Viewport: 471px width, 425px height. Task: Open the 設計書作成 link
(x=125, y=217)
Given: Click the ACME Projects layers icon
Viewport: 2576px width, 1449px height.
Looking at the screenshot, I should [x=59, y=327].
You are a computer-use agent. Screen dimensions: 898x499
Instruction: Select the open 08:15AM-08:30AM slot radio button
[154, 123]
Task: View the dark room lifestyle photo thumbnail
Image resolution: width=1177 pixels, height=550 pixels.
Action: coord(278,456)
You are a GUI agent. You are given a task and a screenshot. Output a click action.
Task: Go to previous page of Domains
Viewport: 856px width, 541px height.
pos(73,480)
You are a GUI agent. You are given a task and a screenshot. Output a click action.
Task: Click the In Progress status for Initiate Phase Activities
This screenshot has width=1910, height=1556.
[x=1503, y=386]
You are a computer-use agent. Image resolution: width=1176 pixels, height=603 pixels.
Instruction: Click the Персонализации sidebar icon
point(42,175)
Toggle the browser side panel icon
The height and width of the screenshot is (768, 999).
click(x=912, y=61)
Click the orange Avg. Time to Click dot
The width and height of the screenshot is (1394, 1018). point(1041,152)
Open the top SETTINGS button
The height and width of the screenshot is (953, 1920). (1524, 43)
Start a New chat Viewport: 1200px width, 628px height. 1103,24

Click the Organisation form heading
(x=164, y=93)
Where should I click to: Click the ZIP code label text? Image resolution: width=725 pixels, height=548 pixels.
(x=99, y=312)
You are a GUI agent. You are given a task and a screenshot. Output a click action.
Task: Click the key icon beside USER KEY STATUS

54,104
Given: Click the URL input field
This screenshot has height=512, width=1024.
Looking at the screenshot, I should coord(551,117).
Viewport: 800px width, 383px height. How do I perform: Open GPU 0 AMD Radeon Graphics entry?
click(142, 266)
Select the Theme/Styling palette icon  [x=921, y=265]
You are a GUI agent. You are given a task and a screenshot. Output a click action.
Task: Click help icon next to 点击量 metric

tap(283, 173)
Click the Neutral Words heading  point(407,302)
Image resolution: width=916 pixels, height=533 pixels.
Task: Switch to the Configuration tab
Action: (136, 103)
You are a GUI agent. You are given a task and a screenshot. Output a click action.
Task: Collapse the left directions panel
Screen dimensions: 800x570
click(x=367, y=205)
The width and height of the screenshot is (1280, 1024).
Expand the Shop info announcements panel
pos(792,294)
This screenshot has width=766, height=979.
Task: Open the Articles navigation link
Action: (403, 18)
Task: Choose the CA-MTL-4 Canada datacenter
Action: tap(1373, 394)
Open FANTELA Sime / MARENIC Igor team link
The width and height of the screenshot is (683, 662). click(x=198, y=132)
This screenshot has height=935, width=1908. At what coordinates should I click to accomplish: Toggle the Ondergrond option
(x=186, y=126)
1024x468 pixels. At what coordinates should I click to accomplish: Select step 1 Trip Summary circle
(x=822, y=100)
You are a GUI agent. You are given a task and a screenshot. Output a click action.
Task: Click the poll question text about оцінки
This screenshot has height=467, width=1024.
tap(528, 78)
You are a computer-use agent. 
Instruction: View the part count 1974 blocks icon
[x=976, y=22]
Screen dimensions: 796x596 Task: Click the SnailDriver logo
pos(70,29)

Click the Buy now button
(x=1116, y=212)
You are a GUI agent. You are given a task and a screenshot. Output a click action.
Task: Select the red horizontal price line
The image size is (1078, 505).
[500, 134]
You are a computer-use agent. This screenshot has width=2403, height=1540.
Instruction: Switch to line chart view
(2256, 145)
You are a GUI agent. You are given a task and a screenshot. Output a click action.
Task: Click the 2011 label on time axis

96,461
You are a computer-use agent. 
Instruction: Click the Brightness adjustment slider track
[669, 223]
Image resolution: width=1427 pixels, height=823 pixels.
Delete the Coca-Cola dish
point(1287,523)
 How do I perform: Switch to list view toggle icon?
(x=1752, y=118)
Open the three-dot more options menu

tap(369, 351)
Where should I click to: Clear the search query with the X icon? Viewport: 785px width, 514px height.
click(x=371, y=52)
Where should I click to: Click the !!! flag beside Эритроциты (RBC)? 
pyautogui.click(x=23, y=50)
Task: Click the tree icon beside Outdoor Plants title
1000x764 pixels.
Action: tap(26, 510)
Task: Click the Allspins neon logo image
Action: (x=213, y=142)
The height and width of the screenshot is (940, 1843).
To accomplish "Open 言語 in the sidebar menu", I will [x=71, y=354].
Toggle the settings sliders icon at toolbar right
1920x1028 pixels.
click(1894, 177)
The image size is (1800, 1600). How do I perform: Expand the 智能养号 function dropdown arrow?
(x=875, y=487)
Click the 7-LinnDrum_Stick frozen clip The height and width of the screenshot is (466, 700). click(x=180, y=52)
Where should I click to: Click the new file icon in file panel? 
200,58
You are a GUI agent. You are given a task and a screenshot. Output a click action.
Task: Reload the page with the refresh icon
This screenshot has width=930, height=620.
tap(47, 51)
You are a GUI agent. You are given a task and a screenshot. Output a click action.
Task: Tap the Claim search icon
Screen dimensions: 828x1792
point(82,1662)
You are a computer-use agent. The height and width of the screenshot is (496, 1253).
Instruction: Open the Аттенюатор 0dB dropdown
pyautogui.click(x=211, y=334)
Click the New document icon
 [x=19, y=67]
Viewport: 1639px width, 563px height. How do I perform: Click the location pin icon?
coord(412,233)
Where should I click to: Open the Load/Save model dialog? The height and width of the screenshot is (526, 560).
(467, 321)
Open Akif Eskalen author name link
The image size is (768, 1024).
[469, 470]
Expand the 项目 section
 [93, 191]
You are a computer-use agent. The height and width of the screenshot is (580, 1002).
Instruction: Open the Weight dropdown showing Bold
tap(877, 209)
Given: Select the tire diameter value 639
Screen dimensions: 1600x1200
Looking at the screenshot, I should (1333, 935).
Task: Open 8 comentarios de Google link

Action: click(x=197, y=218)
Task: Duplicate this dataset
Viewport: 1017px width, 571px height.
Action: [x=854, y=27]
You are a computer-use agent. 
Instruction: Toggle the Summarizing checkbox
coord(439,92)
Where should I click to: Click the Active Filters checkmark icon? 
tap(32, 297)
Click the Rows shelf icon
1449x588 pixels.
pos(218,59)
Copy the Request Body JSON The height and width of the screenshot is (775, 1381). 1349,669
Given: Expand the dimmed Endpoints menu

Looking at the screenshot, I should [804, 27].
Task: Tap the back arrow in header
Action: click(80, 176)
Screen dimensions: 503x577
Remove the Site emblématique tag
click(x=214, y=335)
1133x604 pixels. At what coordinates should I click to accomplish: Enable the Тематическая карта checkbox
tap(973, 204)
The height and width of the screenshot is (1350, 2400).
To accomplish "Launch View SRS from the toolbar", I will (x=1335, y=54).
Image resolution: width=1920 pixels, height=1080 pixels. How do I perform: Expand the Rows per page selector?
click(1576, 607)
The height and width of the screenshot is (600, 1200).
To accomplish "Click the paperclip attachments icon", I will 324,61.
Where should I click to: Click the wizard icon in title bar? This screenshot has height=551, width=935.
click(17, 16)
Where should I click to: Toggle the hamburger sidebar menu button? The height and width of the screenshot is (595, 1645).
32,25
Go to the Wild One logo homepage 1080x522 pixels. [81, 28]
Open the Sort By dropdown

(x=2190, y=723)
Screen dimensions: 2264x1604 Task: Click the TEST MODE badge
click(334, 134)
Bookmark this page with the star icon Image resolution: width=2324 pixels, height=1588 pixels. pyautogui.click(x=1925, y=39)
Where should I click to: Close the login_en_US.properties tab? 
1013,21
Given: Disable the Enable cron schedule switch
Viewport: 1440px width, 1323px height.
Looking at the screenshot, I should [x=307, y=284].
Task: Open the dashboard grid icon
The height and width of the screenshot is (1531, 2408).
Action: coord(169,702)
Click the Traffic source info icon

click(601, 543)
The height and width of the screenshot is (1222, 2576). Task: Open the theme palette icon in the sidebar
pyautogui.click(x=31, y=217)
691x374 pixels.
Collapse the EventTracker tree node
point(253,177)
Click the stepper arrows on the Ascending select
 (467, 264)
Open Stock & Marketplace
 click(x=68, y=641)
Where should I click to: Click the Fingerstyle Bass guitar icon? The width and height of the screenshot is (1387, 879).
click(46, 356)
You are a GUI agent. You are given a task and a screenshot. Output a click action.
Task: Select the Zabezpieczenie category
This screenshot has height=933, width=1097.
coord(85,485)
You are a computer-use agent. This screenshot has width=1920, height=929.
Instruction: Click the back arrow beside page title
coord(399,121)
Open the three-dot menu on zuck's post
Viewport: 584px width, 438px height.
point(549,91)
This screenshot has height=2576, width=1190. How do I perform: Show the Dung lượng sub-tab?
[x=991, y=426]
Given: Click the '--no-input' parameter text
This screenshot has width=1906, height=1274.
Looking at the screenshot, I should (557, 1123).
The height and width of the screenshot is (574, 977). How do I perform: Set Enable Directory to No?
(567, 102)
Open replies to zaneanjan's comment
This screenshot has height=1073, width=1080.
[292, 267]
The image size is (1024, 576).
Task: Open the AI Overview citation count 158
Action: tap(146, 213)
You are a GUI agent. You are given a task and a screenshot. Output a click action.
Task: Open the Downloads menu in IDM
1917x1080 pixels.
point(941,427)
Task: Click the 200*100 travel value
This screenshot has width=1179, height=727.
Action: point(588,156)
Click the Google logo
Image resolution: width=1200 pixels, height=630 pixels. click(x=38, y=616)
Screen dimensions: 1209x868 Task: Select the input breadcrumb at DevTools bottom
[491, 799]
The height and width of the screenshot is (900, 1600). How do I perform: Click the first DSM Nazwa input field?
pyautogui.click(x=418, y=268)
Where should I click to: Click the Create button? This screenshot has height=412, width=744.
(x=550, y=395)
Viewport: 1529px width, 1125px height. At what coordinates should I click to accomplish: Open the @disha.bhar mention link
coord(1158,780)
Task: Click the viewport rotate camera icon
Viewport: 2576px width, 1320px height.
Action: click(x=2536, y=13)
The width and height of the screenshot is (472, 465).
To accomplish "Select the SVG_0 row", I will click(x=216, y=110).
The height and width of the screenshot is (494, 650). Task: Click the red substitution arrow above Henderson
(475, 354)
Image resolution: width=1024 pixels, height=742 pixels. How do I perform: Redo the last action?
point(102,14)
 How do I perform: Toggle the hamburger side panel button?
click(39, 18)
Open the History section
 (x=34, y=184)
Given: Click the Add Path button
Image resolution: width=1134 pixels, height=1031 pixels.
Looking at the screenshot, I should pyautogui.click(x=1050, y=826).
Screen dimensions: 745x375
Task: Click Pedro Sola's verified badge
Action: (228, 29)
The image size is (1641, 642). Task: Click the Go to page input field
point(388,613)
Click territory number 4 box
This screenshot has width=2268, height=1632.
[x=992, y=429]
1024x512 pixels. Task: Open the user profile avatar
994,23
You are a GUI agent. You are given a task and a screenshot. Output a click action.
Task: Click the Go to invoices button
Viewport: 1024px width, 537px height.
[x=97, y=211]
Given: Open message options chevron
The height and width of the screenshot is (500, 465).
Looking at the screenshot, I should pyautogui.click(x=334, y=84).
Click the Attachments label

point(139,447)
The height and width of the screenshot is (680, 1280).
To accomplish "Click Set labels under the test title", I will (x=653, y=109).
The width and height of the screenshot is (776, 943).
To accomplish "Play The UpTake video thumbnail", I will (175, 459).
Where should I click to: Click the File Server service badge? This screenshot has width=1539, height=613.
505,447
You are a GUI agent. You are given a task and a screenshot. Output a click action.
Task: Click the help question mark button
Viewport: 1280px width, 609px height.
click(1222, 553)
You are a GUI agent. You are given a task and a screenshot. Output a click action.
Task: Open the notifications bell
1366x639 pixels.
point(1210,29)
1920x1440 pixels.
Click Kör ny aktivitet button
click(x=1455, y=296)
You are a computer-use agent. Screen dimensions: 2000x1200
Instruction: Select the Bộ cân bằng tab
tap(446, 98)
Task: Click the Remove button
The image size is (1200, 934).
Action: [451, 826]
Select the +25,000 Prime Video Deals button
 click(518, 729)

++++++++++++++++++++

Add 91 to every coordinate in the answers of the material from the line with "Image resolution: width=1920" to the line with "I will 324,61.", and write all of those lines out again with everything else kept the same.

EXERCISE RESULT
Image resolution: width=1920 pixels, height=1080 pixels. How do I perform: Expand the Rows per page selector?
click(1667, 698)
The height and width of the screenshot is (600, 1200).
To accomplish "Click the paperclip attachments icon", I will 415,152.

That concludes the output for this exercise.